▶ **Dataset**:
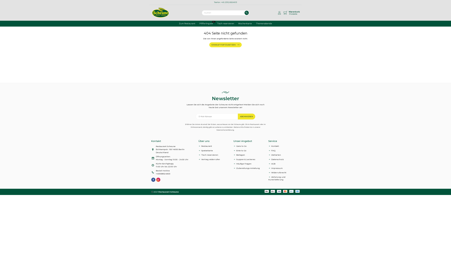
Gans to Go (241, 146)
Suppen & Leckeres (245, 159)
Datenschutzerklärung (225, 130)
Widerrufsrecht (278, 172)
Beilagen (240, 155)
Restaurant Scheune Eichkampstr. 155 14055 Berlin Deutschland (170, 149)
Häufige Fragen (243, 164)
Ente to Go (241, 150)
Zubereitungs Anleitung (248, 168)
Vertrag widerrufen (210, 159)
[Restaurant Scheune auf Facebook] (153, 180)
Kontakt (275, 146)
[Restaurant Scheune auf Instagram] (158, 180)
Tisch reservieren (209, 155)
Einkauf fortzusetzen (224, 45)
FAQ (273, 150)
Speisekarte (207, 150)
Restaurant (206, 146)
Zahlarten (276, 155)
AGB (273, 164)
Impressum (277, 168)
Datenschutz (277, 159)
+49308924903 (163, 174)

▶ **Job**:
Can you render all of the data above as a numbered list, omitting any blank lines and leaving the picture out of your answer?

▶ **Response to this exercise**:
1. Gans to Go (241, 146)
2. Suppen & Leckeres (245, 159)
3. Datenschutzerklärung (225, 130)
4. Widerrufsrecht (278, 172)
5. Beilagen (240, 155)
6. Restaurant Scheune Eichkampstr. 155 14055 Berlin Deutschland (170, 149)
7. Häufige Fragen (243, 164)
8. Ente to Go (241, 150)
9. Zubereitungs Anleitung (248, 168)
10. Vertrag widerrufen (210, 159)
11. [Restaurant Scheune auf Facebook] (153, 180)
12. Kontakt (275, 146)
13. [Restaurant Scheune auf Instagram] (158, 180)
14. Tisch reservieren (209, 155)
15. Einkauf fortzusetzen (224, 45)
16. FAQ (273, 150)
17. Speisekarte (207, 150)
18. Restaurant (206, 146)
19. Zahlarten (276, 155)
20. AGB (273, 164)
21. Impressum (277, 168)
22. Datenschutz (277, 159)
23. +49308924903 (163, 174)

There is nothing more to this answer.